5.1.2. The Youtube Dataset

This dataset is collected from the Internet, which includes a total of 1,168 realistic video clips. It contains 11 human action classes: basketball shooting, biking/cycling, diving, golf swinging, horseback riding, soccer juggling, swinging, tennis swinging, trampoline jumping, volleyball spiking and walking with a dog. Following the original protocol of [15], we adopt the predefined 25-fold leave-one-out cross validation for training and testing, and the performance is measured by the average of per-class classification accuracy over different folds. Figure 3 illustrates the sample frames from video clips for different human action classes in the Youtube dataset.

5.1.3. The HMDB51 Dataset

This dataset consists of 6,766 video clips distributed into 51 human action classes, which are collected from a variety of realistic video sources, such as movies and Internet videos. It contains the largest number of classes and video clips in the action classification literature. In experiments, we adopt the same three training/testing sample splits released by the authors of [16]. For each split, there are 70 training video clips and 30 testing ones per action class. Besides, we use the original non-stabilized version of video clips in our experiments. Following [16], the recognition performance is measured by the mean value of per-class classification accuracy over all three training/testing splits. Figure 4 illustrates the sample frames from video clips for different human action classes in the HMDB51 dataset.

Dataset extract:

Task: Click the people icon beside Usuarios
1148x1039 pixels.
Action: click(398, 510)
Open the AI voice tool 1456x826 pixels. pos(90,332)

Tasks:
1. In the dataset descriptions, how many training video clips per action class does each HMDB51 split have?
2. Extend the dataset descriptions past their final sentence.

Results of the tasks:
1. 70

2.
5.2. Experimental Settings

In the feature extraction step, we adopt a dense trajectory detector [20] with four different feature descriptor types (i.e., motion boundary histogram [31], histogram of oriented gradients [17], histogram of optical flow [17] and trajectory shape descriptor [20]) to capture motion, appearance and shape cues of local spatial-temporal feature points. Furthermore, we use mean RGB values as an additional feature type to take advantage of the color information of densely extracted local feature points, and thus, there are a total of five kinds of feature descriptors (i.e., Q = 5) used in our experiments. For the feature quantization step, we randomly select 100,000 samples of local feature points from training video clips and then, employ the K-means clustering algorithm [43] on their feature descriptors to build the visual dictionary. Specifically, the obtained cluster centers are used as the visual words in the dictionary. Following the common setting in the action classification literature [17,20,44], we set the number of visual words by M = 4, 000 for each feature descriptor type.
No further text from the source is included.